I stare at her. "That's the most optimistic interpretation of being completely shut out that I've ever heard."
"Look, I don't know this Ivy girl, but I know you.
" Jules fixes me with that unrelenting stare, like she's scrolling through my soul's Yelp reviews.
"If she's really it for you—and clearly she is, since you're basically a monk now—then stop wallowing and do something about it.
Because some other guy is going to realize what an idiot you were to let her go. "
Jules gets up to pay our tab, and I sit there turning her advice over in my mind. The bar noise fades to background static as I trace patterns in the condensation on my glass.
She’s right—Ivy's it for me. Every woman I've encountered since I left Hallow's End might as well be wallpaper.
They laugh at my jokes, and all I can think is how it doesn't sound like wind chimes mixed with mischief.
They touch my arm, and my brain immediately catalogs all the ways their hands are wrong—too soft, too cold.
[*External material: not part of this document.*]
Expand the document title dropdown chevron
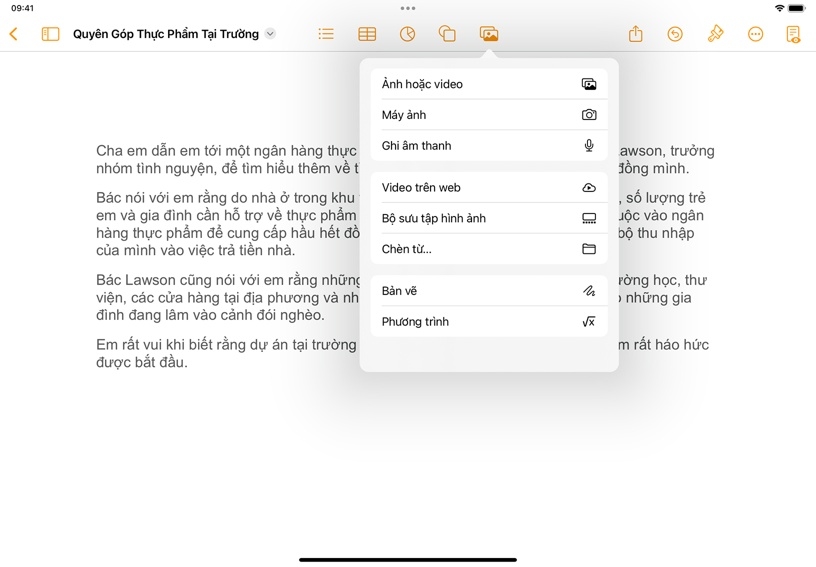The height and width of the screenshot is (567, 816). [270, 34]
I haven't looked at another woman because no one else exists in the same universe as her.
How the fuck am I supposed to be interested in some random girl at a bar when I know what it is to have Ivy trace patterns on my chest in the dark?
When I've seen her cry over a documentary about sea turtles, then immediately start researching marine conservation efforts?
When I know she hums old Disney songs while cooking, and leaves sticky notes with positive affirmations on her mirror because "everyone deserves to wake up feeling loved"?
They're not Ivy, with her ridiculous collection of vintage teacups, and her habit of reading three books at once because "each mood requires different words"—something I've always adored about her.
They don't have eyes the color of deep water that seem to see straight through every defense I've ever built.
They don't bite their bottom lip when they're concentrating, or get that little crease between their eyebrows when they're trying not to laugh at one of my terrible jokes.
They don't smell like lavender, and something green I could never identify, but would recognize in a crowded room.
None of them know that the trick to calming me down when I'm spiraling isn't talking or fixing, but just existing in the same space until my brain stops ricocheting off every wall it can find.
They don't make me want to be the kind of man who remembers anniversaries and brings flowers for no reason.
I ruined the best thing that ever happened to me because I was too scared to admit I was already completely gone for her. Too scared to risk being vulnerable with the one person who'd seen every ugly part of me and somehow still thought I was worth loving.
The worst thing? Somewhere out there, she's probably healing.
Moving on. Learning to trust someone new with all that softness I was too much of a coward to protect.
Some other guy will figure out what I was too stupid to hold onto, and he's going to spend the rest of his life grateful for my monumental fuck-up.
Jules returns, dropping a twenty on the table and shrugging into her jacket.
"You coming?" she asks.
"Yeah."
I still don't know if I'm the kind of man who can earn a second chance. You can't exactly go back in time. But you can go back . . . better.
Maybe that's what growing up really is. Not running away from the scary parts, but running toward them head-on. Even if they might break your heart all over again.